Fino a domenica 27 marzo “Messa in scena”, la mostra personale dell’artista padovano Paolo Marcolongo ospitata nelle Salette e nelle teche del Museo Antoniano. Il pubblico potrà ammirare i vasi in vetro, i gioielli, gli “Astri Terrestri”, le “Geografie di carta” i “riquadri a geometria variabile” e le “Arature” realizzate dopo un lavoro di sperimentazione e ricerca che, unendo tradizione vetraria e arte orafa e utilizzando materiali e tecniche diverse, riesce a dare vita ad opere sempre nuove per stile e concezione.
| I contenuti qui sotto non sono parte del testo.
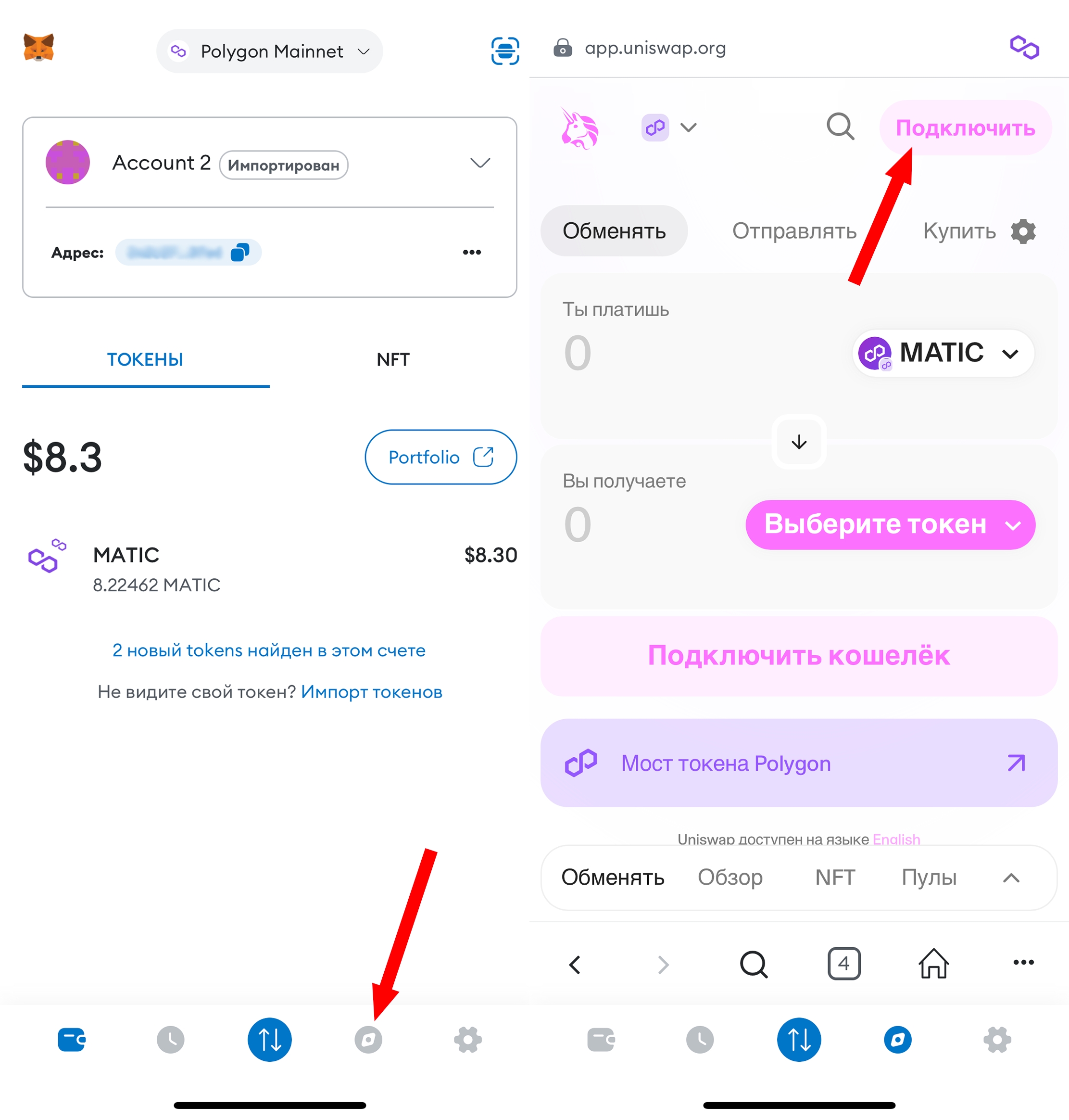Open the MATIC token dropdown
This screenshot has height=1120, width=1069.
click(943, 353)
«La Veneranda Arca di S. Antonio ha promosso ed è lieta di presentare in questa mostra una serie di opere di Paolo Marcolongo, a cui si addice perfettamente lo spazio nitido, bianco e silente delle ‘salette’ del Museo Antoniano – racconta Giovanna Baldissin Molli, Presidente della Veneranda Arca di s. Antonio – Da alcuni anni difatti questi nuovi spazi hanno accolto esposizioni diverse, di tecniche tradizionali, passate indenni, come forme artistiche e materiali, attraverso i secoli, come la pittura, o di formulazione, pur ultracentenaria, più recente, come la riproduzione dell’immagine con mezzi meccanici e la più recente arte fotografica. Ora questa mostra disseminata negli spazi delle salette e del Museo presenta manufatti diversi della nostra contemporaneità, tra piano e tridimensionale, disegno, incisione, scultura, tecniche aurificiarie».
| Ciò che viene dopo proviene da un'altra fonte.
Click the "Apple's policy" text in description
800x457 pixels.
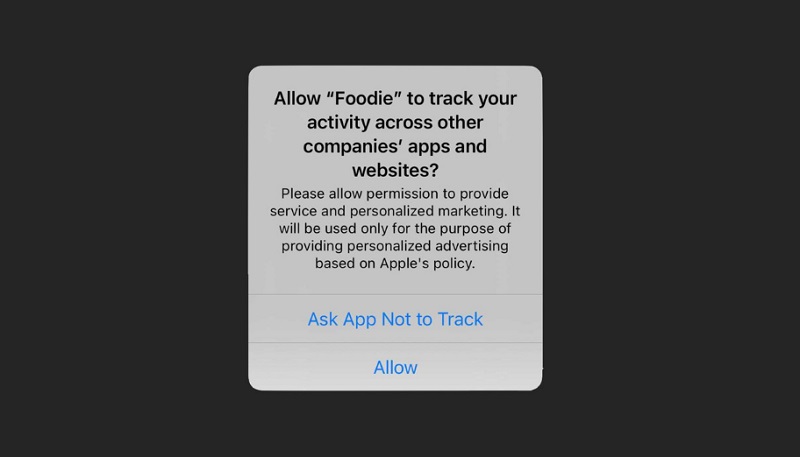tap(427, 263)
«Chimica e fisica intuite e trasvalutate poeticamente.  I materiali che compongono questa esposizione, che si può leggere come una finestra sulle linee oggi prevalenti nella pratica artistica di Paolo Marcolongo, comunicano da subito allo spettatore una sensazione che porta molto in prossimità della sostanza più intima della ricerca artistica che li ha plasmati. È quella che invita a percepire la centralità che nel discorso in essi sviluppato assume la sperimentazione tecnica, e nel contempo a cogliere in questa sorprendente esplorazione delle potenzialità della materia e nell’elaborazione dei suoi trattamenti non solo l’operare di un’ingegnosa mobilitazione di mezzi, quanto piuttosto la scoperta di una loro intrinseca valenza simbolica».